この戦術のマッチアップでは、ガンバの両SBと広島のWBがフリーになりやすく、それがどう試合展開に影響するかと見ていたのだが、ガンバは左サイドに宇佐美を寄らせて藤春、大森の3人でトライアングルを作ってパスを回し、同サイドのミキッチを守備に下がらせて抑えこみ、広島の攻撃の基点を削ってサイドでペースを握る。が、ガンバが阿部、広島は佐藤寿人のヘディングという決定機はあったものの前半はスコアレスで折り返す。

後半に入っても比較的静かな試合展開が続いたが、15分に思わぬ形で試合が動く。広島の佐々木のバックパスを森崎と千葉が見合ってしまい、それを拾った長沢がゴールに叩き込んでガンバが先制する。この得点で、広島はミキッチに代えて柏、その8分後にガンバは長沢に代えてパトリックを投入する。

投入2分後に、遠藤の浮き球FKにパトリックがフリーで合わせるもののボールは枠外に。その直後にカウンターから浅野が抜け出し、角度の無いところからのシュートはポストに当たったものの、跳ね返りを柏が拾ってシュートすると、それが上手くドゥグラスの頭に当たってコースが変わって同点ゴールになってしまう。
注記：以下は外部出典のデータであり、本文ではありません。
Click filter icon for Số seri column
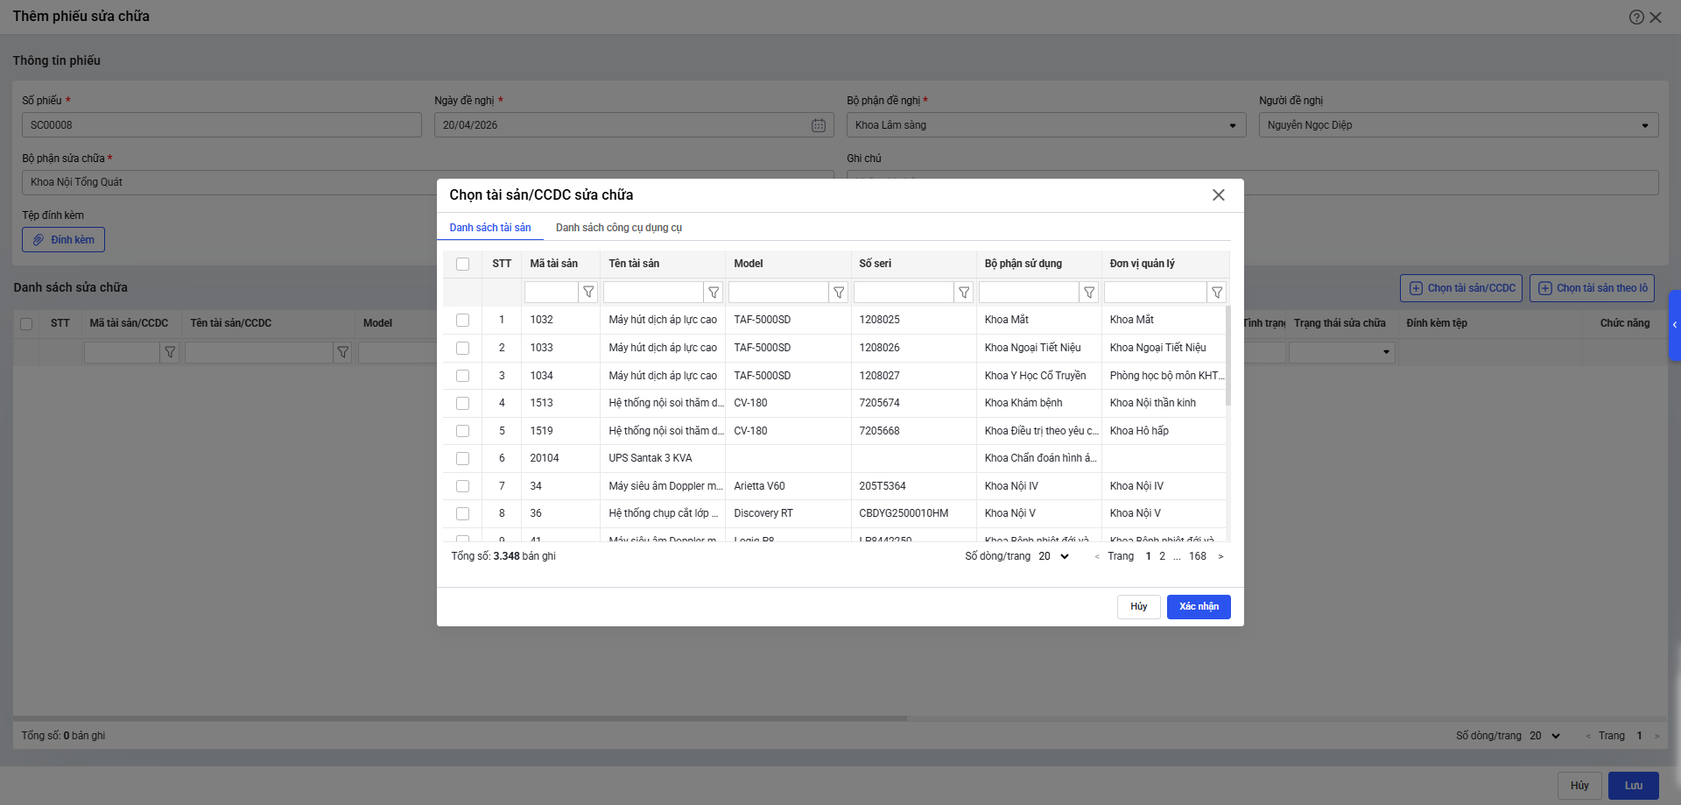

しかしまたまたすぐにガンバはFKから今野がこぼれ球を押し込んで再びリードする。

ここでガンバは試合を殺しにかかるべきだったのだが、この得点によって選手の気持ちがイケイケになってしまった上に、本来はポストプレイによって試合を落ち着かせる役目だったはずのパトリックが攻める事しか頭に無く、広島の守備陣、特に青山にプレスをかけられずボールを支配される要因になってしまい、そこからは空回りするガンバを広島が攻め立てる流れに変わってしまった。この5分後に発生したオ・ジェソクの報復行為による1発レッドも、そのモメンタムの流れから生まれたものだったように思う。

そしてロスタイムに、ガンバにとっては厳しい判定のファールで広島にFKが与えられ、それを佐々木が競り勝って広島が土壇場で同点に追いつくと、焦った今野がスローインを相手にパスしてしまい、こぼれ球を柏に決められて劇的な逆転ゴールで試合終了。これでガンバは広島ホームの第2戦で2点差以上の勝利が必要になり、チャンピオンシップの行方は一気に広島優位に傾いた。

ガンバとしてはまだ1戦あるのだから、先制点を取った時点でもっと広島の出方を見定めて落ち着いたプレイ、采配をすれば良かったのだが、チャンピオンシップでホームの試合という高揚感からなのか、特に必須ではなかった長沢>パトリックのスイッチに象徴されるように、浮足立っていろいろと動いてしまい、気がつけばモメンタムの奔流に流されてすべてが後の祭りという苦い結果になってしまった。

これで第2戦も焦って早めの先制点を無理に奪おうとすれば広島の罠に嵌まることは確実なので、どう試合を冷静にコントロールしながら得点を奪って行くのか、長谷川監督には難しいゲームプランが求められる。広島の方は、これで安心と気が緩まないように集中して試合に望むことが何より大事なポイントになるだろう。